The study cites that one of the key impediments to improving capacity in aviation is that many African governments lack the resources to build and improve capacity in this crucial sector.
It goes on to note that the sweeping infrastructure improvements which are required in the aviation sector are somehow far beyond the current capacity of many African governments.
The Think Security Africa (TSA) report, entitled ‘Spotlight on Aviation Security in Africa’, also looks at the importance of boosting efforts to secure Africa’s airspace.
The report notes that such efforts are becoming increasingly important in view of growing security challenges, such as national defence challenges, conflict management, humanitarian relief, transnational crime, and terrorism in Africa.

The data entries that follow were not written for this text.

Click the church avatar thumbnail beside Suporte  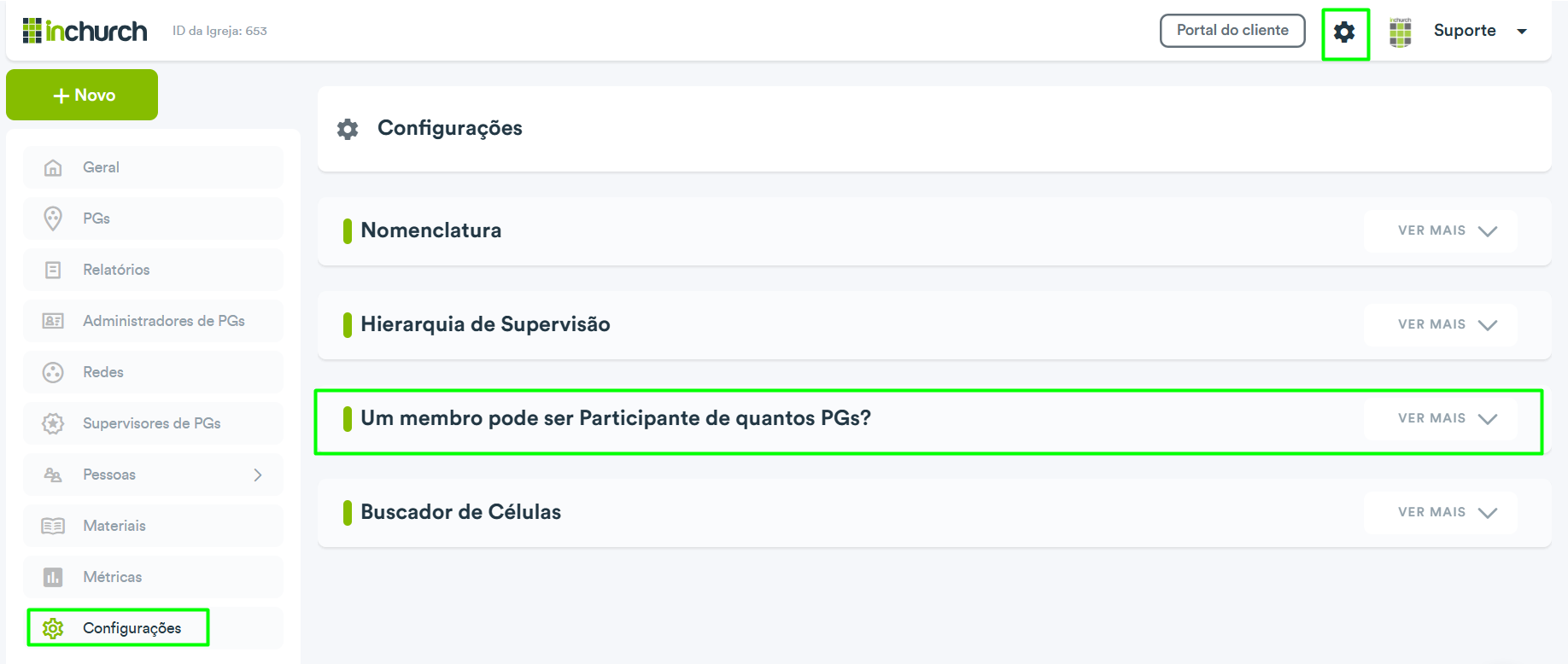coord(1401,32)
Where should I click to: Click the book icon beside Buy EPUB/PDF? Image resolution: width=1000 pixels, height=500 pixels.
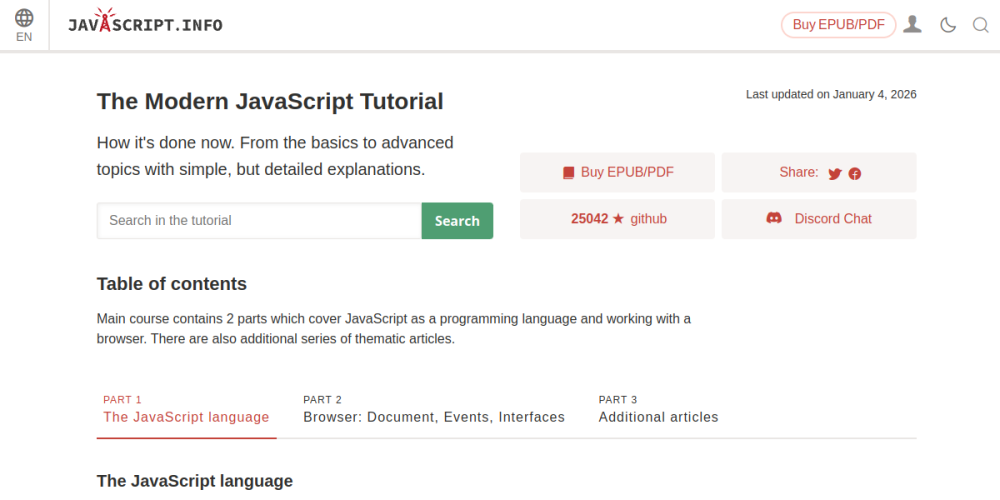568,173
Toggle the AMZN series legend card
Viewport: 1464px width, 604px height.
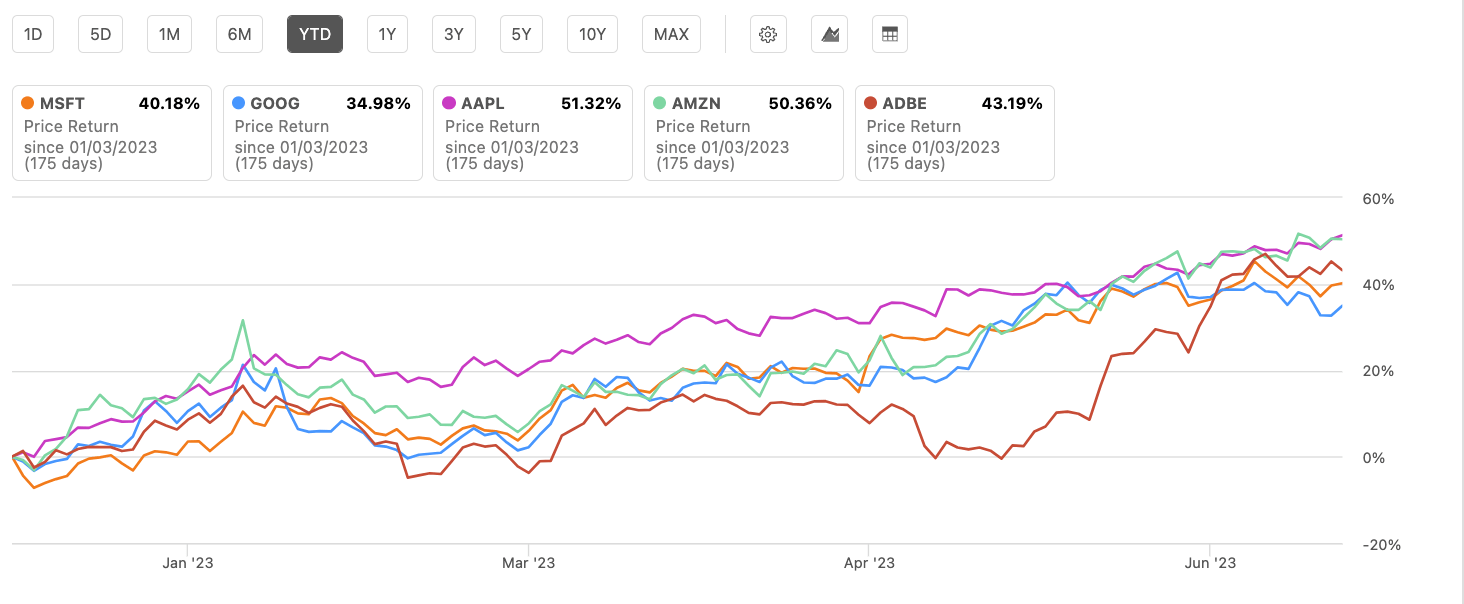pos(743,133)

The report cites the increasing diversification of Africa’s economic partnerships as a key reason for African countries to start re-evaluating their national defence positions, in particular arrangements to secure African national air spaces.
Africa’s growing interdependence with countries around the world may prove beneficial as far as trade and infrastructure development is concerned, but, it may also expose African countries to new national defence risks in future, the study notes.
“In addition to potential future national defence challenges, a number of African countries are embroiled in complicated insurgencies, terrorist threats and rebellions inimical to general security in Africa. Improving the capacity of African air forces will not be a panacea, but it will give African governments an edge in situations that have resulted in a destabilizing stalemate,” says TSA founder, Adunola Abiola
Furthermore, there are few governments capable of monitoring what is going on throughout their airspace. This creates severe present and future vulnerabilities for African governments, and ultimately makes the task of trying to improve security in Africa far more daunting.
In addition to national defence and security concerns, international relief efforts in conflict zones across Africa mostly rely on air travel to get supplies to those that are most in need.
The international humanitarian community requires a secure environment to operate in and serve people that are facing life and death situations.
Thus, the report concludes that governments should actively consider enhancing the concept of air operations, and utilizing aerial space.